Reynold Welvaert
Le dialogue

Dans une réunion, lorsque l’on essaie de transmettre un message, souvent on reste bloqué. On utilise des mots qui jaillissent d’un passé chargé de souvenirs. Notre mental analyse pour découvrir dans les stocks de sa mémoire les mots qui conviennent pour décrire une expérience délimitée par notre savoir.

(Revue Etre Libre. Numéro 320, Décembre 1990)

Dans une réunion, lorsque l’on essaie de transmettre un message, souvent on reste bloqué. On utilise des mots qui jaillissent d’un passé chargé de souvenirs. Notre mental analyse pour découvrir dans les stocks de sa mémoire les mots qui conviennent pour décrire une expérience délimitée par notre savoir.

Ce passé déterminé par notre conditionnement et nos habitudes culturelles, familiales ou sociales fixe notre approche dans la communication. C’est ainsi que cette approche conditionnée n’apporte rien de neuf.

Dans sa recherche de communication, le penseur étale toute son habileté pour faire triompher son point de vue particulier. Mais, en fait, il n’y a pas de découverte en profondeur, il n’y a pas de communication, uniquement une lutte pour affirmer son savoir, un conflit où chacun se bat pour faire triompher son opinion.
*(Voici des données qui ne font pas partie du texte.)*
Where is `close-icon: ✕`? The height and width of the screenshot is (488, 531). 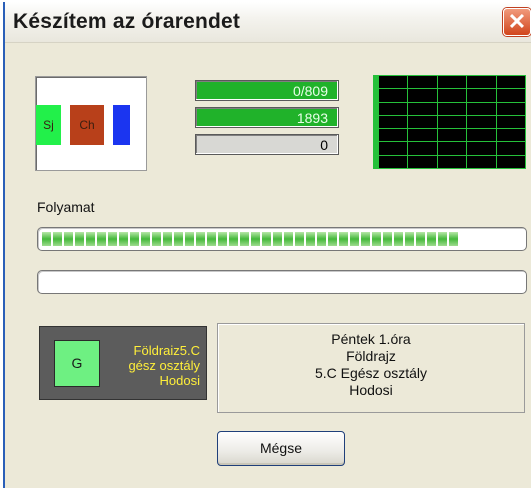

En fait, nous sommes conditionnés par les innombrable-perceptions de nos sens et des milliers de définitions. A travers ces définitions qui deviennent des conclusions, nous regardons. Et ainsi chaque nouvelle perception sensorielle se trouve chargée des souvenirs accumulés du passé. C’est cela le processus que nous suivons tout le long de notre existence.
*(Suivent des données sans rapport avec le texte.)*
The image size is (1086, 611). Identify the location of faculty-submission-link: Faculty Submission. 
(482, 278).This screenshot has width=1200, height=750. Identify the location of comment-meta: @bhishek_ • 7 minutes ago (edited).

Ainsi, la construction des images et des conclusions appartient au passé. La perception est immédiate mais le souvenir, la conclusion viennent du passé. Donc, je regarde au travers du passé. Voilà ce que tous nous faisons, c’est un fait. Il n’y a rien de condamnable. Ce qui était une perception, ne l’est plus. C’est là notre activité de tous les jours dans laquelle nous trouvons une sécurité à la fois physique et psychologique.

Notre cerveau a besoin d’ordre et trouve cet ordre dans le connu.

Le savoir donne le sens de la permanence et nous vivons toujours dans le passé et ainsi notre esprit est toujours prisonnier du temps. Le savoir s’oppose à l’inconnu. Entre hier et aujourd’hui la vision d’aujourd’hui est modifiée par celle d’hier et demain est également modifié. Ainsi, le savoir crée la division et, par conséquent, un danger.

A moins que nous ne comprenions le danger du passé et de la recherche de sécurité dans le savoir, il ne sera pas possible de voir du neuf car, dès que le cerveau enregistre du neuf, il le traduit tout de suite en fonction du connu. Donc c’est notre cerveau qui doit s’en rendre compte.

C’est donc un changement complet.

En fait cela revient à reconnaître que l’on ne sait rien, que tout mouvement de la pensée se référant au passé ou se projetant dans le futur est une continuité répétitive, mécanique, qui engendre des conflits.

Du moment où l’on perçoit toute la confusion qu’il y a dans cette perception sensorielle, l’énergie ne se gaspille plus dans l’analyse ou l’explication du passé mais elle plonge, alors, dans l’attention qui porte à comprendre ce fait. Alors on peut établir une relation avec l’autre pour autant que l’on découvre ce qui se passe dans le présent et qu’il n’y ait pas de conclusion. Alors nous pouvons ensemble avancer, nous vivons ensemble la même expérience. Voilà la beauté et la signification du dialogue.

Le 8 janvier 1990. Reynold WELVAERT.